Dengan demikian, Pemerintah melalui Kemenag menetapkan 10 Zulhijah 1447 H atau Hari Raya Idul Adha jatuh pada Rabu 27 Mei 2026.
Penetapan tersebut diputuskan dalam sidang isbat yang digelar di kantor Kementerian Agama, Jakarta, Minggu (17/5/2026), setelah pemerintah memadukan hasil hisab dan rukyatul hilal dari berbagai wilayah di Indonesia.
Menteri Agama, Nasaruddin Umar, mengatakan hasil sidang isbat menyepakati bahwa 1 Zulhijah 1447 Hijriah jatuh pada Senin, 18 Mei 2026.
Penetapan awal Zulhijah dilakukan berdasarkan gabungan metode hisab atau perhitungan astronomi serta rukyatul hilal yang dilaksanakan di 88 titik pemantauan di seluruh Indonesia, mulai dari Aceh hingga Papua Barat.

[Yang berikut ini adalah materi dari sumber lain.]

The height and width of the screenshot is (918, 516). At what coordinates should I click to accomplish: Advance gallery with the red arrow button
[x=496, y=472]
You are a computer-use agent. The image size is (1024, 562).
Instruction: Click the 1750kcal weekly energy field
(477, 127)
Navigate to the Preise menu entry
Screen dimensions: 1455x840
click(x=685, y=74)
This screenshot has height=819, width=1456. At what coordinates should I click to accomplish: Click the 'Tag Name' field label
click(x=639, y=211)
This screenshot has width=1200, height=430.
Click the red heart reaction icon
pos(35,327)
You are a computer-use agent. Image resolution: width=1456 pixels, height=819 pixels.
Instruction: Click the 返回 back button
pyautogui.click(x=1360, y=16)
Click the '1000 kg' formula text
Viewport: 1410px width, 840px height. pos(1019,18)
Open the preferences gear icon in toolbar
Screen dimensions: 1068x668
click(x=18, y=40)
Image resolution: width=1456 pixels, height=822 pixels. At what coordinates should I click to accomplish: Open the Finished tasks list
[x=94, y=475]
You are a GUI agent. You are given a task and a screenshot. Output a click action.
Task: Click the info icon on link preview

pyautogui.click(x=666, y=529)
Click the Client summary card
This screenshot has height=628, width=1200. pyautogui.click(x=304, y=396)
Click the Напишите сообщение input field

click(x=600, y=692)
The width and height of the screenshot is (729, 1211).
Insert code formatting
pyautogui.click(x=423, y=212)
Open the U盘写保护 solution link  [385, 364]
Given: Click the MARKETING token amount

Kementerian Agama melibatkan berbagai pihak dalam proses pemantauan hilal tersebut, di antaranya Kantor Wilayah Kemenag provinsi, Kemenag kabupaten/kota, peradilan agama, organisasi masyarakat Islam, hingga sejumlah instansi terkait lainnya.
Lokasi rukyatul hilal juga beragam, mulai dari observatorium, pantai, rooftop gedung, menara pemantauan, hingga masjid-masjid strategis di berbagai daerah.
Langkah ini dilakukan guna memastikan hasil pengamatan hilal berjalan akurat dan dapat dipertanggungjawabkan.
Sebelum sidang isbat digelar, Kementerian Agama terlebih dahulu mengadakan seminar posisi hilal yang diikuti para pakar falak, akademisi, dan perwakilan organisasi masyarakat Islam.
Sidang isbat turut melibatkan berbagai unsur, seperti BMKG, BRIN, Badan Informasi Geospasial (BIG), Majelis Ulama Indonesia, ormas Islam, akademisi, hingga pakar falak.
Forum tersebut membahas kondisi astronomis hilal berdasarkan data hisab terkini. Direktur Urusan Agama Islam dan Bina Syariah Kementerian Agama, Arsad Hidayat, mengatakan sidang isbat menjadi forum penting dalam menyatukan hasil perhitungan astronomi dan pengamatan langsung hilal.
Berdasarkan data hisab, ijtimak atau konjungsi terjadi pada 17 Mei 2026 sekitar pukul 03.00.55 WIB. Sementara saat rukyat dilakukan, posisi hilal diperkirakan berada di atas ufuk dengan ketinggian antara 3 derajat 37 menit hingga 6 derajat 54 menit.
Menurut Arsad, pemantauan hilal dilakukan secara luas di berbagai wilayah Indonesia agar hasil rukyat yang diperoleh semakin akurat dan dapat menjadi dasar pengambilan keputusan dalam sidang isbat.
Dengan ditetapkannya awal Zulhijah 1447 H, umat Islam di Indonesia kini dapat mempersiapkan pelaksanaan ibadah Idul Adha, termasuk shalat Id, penyembelihan hewan kurban, serta rangkaian ibadah lainnya.